- _PASSAGE GIVEN_
┏━━

12 Reasons why most clients do not give Private Banker AUM in 6 Months
Assets Under Management (AUM), Portfolio, Book Size are synonymous to Private Bankers. Since 2005, demand for Private Bankers is hot in Asia with fast-growing wealth and instant millionaires & billionaires.
- 2014: Jack Ma is worth $28.6 Billion as Alibaba surges
- 2014: Li Ka-Shing is worth $29 billion and it could be underestimated
- 2015: Wang Jianlin is Asia’s richest man with $38.1 billion
With a mega drive for AUM and managing wealth & assets for high net worth clients, Private Banks are aggressively hiring. Aspiring Private Bankers are looking to join Private Banks and existing Private Bankers are looking to move to the better identified Private Bank.
With AUM being the foremost conversations with a Private banker, we look at 12 reasons why most clients do not give Private Banker AUM within 6 Months.
No. 1 How long would you be in your new Private Bank?
Clients dislike change, especially for the wealthy clients. Would you be happy in your new Private Bank? In addition, Private Bankers usually have a contractual 6 months non-solicitation clause and/or 3 months garden leave. That means in all, it takes about 6 months to 12 months before you can start taking care of their assets.
All these are question marks and uncertainties to clients.
No. 2 What if you quit in 1 or 2 years?
50% of Private Bankers quit within 21 months. Things change, market change. The Private Bank may not have been as what you had expected in terms of products, services, support and operations. Do you continue to open the accounts and get the AUM in? What if you decide to quit in 3 years? Why not quit earlier?
As almost half of Private Bankers quit in 21 months, clients are less willing to open accounts or fund a large AUM quickly.
No. 3 Is your new Private Bank and team Comparable & Reliable?
For obvious reasons, your new Private Bank and team must have something that your existing Private Bank couldn’t offer. Perhaps in products, expertise, geographical reach, regulations, dedicated personalised services. Clients wouldn’t want a downgrade of services.
So if client held $10 Million with you, you may not get all immediately. Clients are increasingly giving a smaller sum of $1 Million to $3 Million just to see if your new Private Bank is up to mark. And as you had likely been preaching diversification for them, that is diversification in practice.
No. 4 Are you going for pay increase, personal career progression, better lifestyle, better products & services or for client’s best interests?
Rarely a Private Banker would move in the best interest of clients, for same or lower pay. These have changed in recent years (post-2008 crisis), Private Bankers have indeed moved to suitable Private Banks (and Independent Advisory / Family Office / External Asset Management) to act in the best of clients.
However, clients would have lingering thoughts that the Private Banker is leaving for greener pasture or selfish reasons. So this creates a little sensitivity and distrust, resulting in delayed inflows of AUM.
No. 5 Is your new Private Bank leadership sound?
Private Banks are going through series of consolidations globally. Without a sound leadership, things may change. Since the leaders may not be in the Private Bank for the next 10 years, it isn’t hard to imagine the kind of decisions that would be made during this few years.

┗━━

(Data lines)
┏━━

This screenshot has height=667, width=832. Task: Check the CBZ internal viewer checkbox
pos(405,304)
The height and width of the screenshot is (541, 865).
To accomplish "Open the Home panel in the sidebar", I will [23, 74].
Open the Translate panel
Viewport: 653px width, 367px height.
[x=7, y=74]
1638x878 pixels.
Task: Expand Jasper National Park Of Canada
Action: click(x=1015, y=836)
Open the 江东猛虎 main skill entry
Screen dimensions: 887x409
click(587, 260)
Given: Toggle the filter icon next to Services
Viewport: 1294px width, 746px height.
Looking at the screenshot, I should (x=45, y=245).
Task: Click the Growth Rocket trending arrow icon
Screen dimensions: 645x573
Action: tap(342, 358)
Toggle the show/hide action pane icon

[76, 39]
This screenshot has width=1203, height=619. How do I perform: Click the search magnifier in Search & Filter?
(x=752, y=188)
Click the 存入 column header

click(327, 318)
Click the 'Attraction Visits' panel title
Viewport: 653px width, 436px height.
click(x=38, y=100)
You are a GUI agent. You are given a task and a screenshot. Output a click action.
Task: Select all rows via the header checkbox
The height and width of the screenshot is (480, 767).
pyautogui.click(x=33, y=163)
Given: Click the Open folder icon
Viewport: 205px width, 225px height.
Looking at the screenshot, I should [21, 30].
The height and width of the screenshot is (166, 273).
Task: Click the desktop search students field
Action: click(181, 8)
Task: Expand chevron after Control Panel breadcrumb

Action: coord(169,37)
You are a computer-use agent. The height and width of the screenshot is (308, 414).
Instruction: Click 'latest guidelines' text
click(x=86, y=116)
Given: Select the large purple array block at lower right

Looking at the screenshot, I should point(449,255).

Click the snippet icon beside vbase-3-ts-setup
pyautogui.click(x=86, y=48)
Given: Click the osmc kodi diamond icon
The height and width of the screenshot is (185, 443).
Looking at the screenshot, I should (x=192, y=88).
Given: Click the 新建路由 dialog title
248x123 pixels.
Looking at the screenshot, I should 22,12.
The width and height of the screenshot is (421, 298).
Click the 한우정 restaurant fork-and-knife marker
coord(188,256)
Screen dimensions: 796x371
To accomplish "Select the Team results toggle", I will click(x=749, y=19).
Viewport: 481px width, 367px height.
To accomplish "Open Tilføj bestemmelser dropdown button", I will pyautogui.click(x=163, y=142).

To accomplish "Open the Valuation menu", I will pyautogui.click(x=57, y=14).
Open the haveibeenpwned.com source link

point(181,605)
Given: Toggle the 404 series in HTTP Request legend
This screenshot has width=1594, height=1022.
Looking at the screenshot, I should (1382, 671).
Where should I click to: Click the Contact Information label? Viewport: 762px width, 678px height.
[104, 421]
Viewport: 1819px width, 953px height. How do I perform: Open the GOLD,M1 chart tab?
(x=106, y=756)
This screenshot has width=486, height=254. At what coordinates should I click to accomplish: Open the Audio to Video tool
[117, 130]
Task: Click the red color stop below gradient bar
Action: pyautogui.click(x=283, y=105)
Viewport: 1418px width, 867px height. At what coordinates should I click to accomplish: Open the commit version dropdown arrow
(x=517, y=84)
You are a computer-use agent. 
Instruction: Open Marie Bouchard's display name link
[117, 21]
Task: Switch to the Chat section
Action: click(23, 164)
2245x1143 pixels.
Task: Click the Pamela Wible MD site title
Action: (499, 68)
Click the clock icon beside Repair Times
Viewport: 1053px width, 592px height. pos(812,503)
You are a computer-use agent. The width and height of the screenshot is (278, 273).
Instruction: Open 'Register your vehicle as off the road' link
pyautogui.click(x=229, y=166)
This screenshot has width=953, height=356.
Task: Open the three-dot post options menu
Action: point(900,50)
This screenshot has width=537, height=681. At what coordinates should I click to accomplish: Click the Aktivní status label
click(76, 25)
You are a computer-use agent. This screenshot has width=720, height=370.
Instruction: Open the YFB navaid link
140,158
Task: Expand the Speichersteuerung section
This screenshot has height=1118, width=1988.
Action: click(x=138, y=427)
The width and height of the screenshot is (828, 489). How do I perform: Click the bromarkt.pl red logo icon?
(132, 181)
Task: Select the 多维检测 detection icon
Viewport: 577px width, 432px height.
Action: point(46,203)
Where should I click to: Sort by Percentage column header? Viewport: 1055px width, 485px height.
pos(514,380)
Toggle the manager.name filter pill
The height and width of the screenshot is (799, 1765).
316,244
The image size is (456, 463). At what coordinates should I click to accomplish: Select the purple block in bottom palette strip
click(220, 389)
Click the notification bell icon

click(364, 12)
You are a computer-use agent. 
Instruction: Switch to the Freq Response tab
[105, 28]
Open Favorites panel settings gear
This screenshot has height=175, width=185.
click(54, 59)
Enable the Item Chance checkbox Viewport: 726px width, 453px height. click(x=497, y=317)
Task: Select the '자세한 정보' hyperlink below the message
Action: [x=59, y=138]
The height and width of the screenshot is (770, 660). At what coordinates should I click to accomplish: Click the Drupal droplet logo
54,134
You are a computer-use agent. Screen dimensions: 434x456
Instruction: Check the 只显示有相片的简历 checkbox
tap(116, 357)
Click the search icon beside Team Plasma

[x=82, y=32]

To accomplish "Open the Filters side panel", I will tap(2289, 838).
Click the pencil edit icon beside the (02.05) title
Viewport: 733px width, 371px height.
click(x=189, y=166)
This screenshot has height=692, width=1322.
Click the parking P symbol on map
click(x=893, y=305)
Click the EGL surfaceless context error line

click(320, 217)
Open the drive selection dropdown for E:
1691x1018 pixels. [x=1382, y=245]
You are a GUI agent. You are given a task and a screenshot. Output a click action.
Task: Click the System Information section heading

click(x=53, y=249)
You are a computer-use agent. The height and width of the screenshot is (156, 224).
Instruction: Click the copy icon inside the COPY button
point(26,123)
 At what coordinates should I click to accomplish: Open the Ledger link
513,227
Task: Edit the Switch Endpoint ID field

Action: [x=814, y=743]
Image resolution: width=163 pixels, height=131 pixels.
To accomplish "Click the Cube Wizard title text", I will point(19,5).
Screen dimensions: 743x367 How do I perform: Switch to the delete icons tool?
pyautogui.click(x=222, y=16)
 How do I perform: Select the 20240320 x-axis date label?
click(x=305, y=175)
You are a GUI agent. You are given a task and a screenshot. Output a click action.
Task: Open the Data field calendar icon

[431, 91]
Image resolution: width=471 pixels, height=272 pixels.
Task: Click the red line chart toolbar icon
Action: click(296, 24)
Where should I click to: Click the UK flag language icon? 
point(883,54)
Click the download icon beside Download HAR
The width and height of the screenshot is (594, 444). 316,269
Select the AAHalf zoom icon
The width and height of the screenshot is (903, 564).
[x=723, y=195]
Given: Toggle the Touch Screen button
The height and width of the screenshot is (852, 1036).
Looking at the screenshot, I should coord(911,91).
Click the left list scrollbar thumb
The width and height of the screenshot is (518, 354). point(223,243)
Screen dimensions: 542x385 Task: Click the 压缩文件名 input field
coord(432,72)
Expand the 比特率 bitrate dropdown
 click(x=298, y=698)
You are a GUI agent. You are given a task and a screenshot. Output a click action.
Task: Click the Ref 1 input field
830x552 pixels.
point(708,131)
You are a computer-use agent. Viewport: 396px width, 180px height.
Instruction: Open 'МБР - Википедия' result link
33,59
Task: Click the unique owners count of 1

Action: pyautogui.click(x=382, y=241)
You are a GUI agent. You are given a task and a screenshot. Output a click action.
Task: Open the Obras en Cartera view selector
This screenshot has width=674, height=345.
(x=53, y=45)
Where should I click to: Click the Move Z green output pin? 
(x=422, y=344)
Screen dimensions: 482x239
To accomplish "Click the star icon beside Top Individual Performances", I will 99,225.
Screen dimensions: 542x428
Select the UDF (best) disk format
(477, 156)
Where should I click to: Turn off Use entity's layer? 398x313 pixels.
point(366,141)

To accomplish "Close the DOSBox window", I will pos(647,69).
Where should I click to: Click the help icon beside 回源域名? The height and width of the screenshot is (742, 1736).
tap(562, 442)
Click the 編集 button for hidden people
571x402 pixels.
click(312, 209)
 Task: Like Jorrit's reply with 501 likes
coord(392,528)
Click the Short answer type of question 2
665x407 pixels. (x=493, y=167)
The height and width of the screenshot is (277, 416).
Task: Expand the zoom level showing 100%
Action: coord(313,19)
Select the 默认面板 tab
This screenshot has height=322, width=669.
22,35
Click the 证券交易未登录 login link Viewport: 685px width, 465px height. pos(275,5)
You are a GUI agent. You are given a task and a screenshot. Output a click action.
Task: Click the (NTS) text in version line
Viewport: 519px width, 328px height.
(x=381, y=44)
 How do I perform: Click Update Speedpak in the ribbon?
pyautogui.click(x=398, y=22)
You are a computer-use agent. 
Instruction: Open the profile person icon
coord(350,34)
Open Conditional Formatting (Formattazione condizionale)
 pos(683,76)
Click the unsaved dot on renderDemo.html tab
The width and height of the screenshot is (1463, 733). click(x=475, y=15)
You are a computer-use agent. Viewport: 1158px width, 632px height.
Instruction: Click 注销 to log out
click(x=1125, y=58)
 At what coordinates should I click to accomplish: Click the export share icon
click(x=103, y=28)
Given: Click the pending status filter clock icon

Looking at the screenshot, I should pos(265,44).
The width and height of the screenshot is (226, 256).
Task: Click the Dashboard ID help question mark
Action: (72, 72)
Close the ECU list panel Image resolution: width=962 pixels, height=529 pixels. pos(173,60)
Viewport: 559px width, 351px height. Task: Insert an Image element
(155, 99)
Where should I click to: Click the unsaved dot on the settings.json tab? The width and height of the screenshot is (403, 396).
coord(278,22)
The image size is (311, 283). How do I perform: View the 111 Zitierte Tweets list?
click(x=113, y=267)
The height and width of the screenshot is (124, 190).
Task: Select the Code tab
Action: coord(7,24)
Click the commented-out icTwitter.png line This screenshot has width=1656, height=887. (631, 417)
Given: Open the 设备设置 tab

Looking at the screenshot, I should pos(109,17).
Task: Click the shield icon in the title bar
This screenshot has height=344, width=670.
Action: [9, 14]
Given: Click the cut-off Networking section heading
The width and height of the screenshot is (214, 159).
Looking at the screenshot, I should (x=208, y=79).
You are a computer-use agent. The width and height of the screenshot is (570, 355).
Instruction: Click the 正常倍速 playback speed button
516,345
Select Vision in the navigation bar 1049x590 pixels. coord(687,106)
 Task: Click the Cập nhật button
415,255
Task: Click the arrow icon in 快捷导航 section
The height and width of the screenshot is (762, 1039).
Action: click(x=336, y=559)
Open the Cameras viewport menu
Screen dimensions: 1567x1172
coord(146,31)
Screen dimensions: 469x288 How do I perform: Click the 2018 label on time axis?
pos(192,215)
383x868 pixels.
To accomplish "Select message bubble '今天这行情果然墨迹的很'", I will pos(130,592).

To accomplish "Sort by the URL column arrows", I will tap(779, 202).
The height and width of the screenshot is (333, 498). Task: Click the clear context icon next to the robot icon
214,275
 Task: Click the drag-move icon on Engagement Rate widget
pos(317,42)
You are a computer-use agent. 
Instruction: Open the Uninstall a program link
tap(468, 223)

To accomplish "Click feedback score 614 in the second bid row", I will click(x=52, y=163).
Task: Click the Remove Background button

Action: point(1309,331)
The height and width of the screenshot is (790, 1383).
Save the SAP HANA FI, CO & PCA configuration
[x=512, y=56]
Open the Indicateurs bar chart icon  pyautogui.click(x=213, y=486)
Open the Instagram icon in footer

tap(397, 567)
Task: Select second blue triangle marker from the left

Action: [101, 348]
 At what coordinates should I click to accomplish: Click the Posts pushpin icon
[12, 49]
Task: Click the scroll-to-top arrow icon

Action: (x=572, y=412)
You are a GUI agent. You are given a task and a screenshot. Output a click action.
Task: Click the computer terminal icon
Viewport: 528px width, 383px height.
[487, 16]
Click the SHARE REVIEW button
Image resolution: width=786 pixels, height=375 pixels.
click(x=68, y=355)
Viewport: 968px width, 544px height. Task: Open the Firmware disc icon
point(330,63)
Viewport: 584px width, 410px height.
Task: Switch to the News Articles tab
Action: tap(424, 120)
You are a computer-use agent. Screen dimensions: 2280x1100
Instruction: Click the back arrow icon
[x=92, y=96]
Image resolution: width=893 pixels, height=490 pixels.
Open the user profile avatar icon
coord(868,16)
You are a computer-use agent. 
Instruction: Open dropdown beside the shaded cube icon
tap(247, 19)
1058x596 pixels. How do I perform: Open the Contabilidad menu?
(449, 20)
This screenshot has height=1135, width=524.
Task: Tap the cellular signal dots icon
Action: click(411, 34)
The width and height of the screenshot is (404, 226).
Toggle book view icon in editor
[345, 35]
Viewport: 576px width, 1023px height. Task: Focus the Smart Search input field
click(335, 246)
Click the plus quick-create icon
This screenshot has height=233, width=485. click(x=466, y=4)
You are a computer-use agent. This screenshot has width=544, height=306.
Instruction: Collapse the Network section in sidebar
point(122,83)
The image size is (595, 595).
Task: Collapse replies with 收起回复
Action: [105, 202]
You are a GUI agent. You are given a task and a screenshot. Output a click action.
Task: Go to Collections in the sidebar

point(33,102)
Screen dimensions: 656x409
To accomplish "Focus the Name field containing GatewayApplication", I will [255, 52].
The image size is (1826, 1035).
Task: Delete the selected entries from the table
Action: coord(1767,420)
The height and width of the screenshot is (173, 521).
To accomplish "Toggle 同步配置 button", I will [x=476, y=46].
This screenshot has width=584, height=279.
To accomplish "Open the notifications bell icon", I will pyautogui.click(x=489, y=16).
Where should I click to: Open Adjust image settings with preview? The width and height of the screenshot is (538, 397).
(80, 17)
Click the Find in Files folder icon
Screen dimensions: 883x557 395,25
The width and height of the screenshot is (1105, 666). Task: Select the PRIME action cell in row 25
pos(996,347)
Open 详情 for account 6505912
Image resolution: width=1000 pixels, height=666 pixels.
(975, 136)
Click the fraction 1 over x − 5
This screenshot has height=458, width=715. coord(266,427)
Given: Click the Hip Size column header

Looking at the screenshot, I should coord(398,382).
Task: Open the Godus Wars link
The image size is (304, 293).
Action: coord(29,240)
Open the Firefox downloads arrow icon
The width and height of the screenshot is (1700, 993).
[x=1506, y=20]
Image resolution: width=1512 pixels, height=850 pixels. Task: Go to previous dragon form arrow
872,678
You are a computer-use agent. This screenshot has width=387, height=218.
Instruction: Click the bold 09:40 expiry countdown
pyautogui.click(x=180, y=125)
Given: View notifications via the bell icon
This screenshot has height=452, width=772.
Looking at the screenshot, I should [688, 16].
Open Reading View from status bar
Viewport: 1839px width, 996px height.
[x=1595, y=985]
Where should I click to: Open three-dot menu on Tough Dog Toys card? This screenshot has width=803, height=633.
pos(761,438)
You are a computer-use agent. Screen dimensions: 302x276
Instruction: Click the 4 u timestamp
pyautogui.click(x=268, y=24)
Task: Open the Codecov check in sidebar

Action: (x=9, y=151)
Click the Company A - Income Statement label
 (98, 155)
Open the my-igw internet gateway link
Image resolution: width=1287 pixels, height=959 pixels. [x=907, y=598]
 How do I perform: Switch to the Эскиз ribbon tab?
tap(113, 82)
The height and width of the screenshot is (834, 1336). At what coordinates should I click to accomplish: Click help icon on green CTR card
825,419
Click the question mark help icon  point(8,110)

┗━━

- _DIRECTIONS_
[A] According to the article on private banking, what share of Private Bankers quit within 21 months?
[B] Extend the article on private banking from its last sentence.
The listing has no role in this exercise.

- _ANSWERS FOR THE EXERCISE_
[A] 50% of Private Bankers quit within 21 months.

[B]
And high net worth clients are not ignorant to this fact. Some clients would ask: Who is your CEO? How long has he/she been here? Where was he/she from previously and for how long? What’s their background?
No. 6 Is your new Private Bank sound?
With the constant communication of Tier 1 or Tier 2 Ratio and strong capitalised banks, it is clear the risk is present. Banks are supposed to be trusted and reliable. Needing to market how secure the bank is, reveals the state of the financial system.
With a recovery process highlighted by the ongoing consolidations, clients no longer trust the face value of what banks are saying relative to pre-2008 crisis. So clients tend to take a wait-and-see approach.
- OCBC Bank acquire ING Private Bank to form Bank of Singapore in 2009
- DBS Bank acquire Societe Generale in 2013
- Julius Baer acquire Macquarie Private Bank in 2011
- Bank of America acquire Merrill Lynch to form BOA ML Private Bank in 2009
- Union Bancaire Privee acquire RBS Coutts in 2015
No. 7 Other than the Private Banker, is there any major difference between the existing Private Bank, and the new Private Bank?
All Private Banks have their strengths and weaknesses. When clients start to analyse and assess these factors, they no longer rely on either the Private Banker or the Private Bank.
Clients are now taking their wealth management decisions into their own hands, and making more informed decisions and larger responsibilities.
No. 8 Will the AUM transfer result in unnecessary expenses, lost opportunities or losses?
If a $100 Million AUM transfer could result in loss of $3 Million in expenses, lost opportunities or losses, why would client transfer? As Private Banks fail to deliver on protecting clients wealth, clients have gone on an expense and risk monitoring exercise.
Why incur such risks when there isn’t a need to. Plus, there isn’t a strong investment & information competitive advantage, compared to the decades of 1980s and 1990s.
- Investor sue DBS Bank for losses of US$6 Million over useless FX Options
- Tycoon Ooi Hong Leong’s dinner with Goldman Sachs cost $34 Million
- Scientist sue Deutsche Private Bank for $49 Million loss
- 2 Clients to fight $100 Million lawsuit against Julius Baer in Singapore
- HSBC sued by Billionaire’s ex-wife for losses with Private Bank
No. 9 Will there be operational mishap in the transfer?
There isn’t just a war & competition between Private Banks & Private Banks or Private Bankers for Clients. Fund Management Firms, Custodians, Trust Companies compete too. They have their preferred alliance of banks.
This means your new Private bank may accept investments or securities that your existing Private bank can’t do, your new Private Bank will have also some investments and securities that cannot be transferred to your new Private Bank.
That is going to be a big headache for you and for your client. That brings us to the next point.
No. 10 Will your client be frustrated with the transfer?
Documents for account opening, disclosures, disclaimers and assets & loans transfers, notifications to service providers and many more.
Unlike family offices where there is a dedicated team of specialist to assist with the documents, most private banking clients will have to vet and sign all documents themselves. It is extremely tedious and painful. So clients spend a great deal of time thinking if they should do the AUM transfer.
No. 11 Will their new Private Banker, be better than you?
With all the reasons why clients resist and delay AUM transfer, the most imminent threat is their new Private Banker. There may be things that clients didn’t like about you or your team, and now there is an opportunity of fresh blood coming in, and possibly do better than you.
How do you compare? Would the new Private Banker be better than you?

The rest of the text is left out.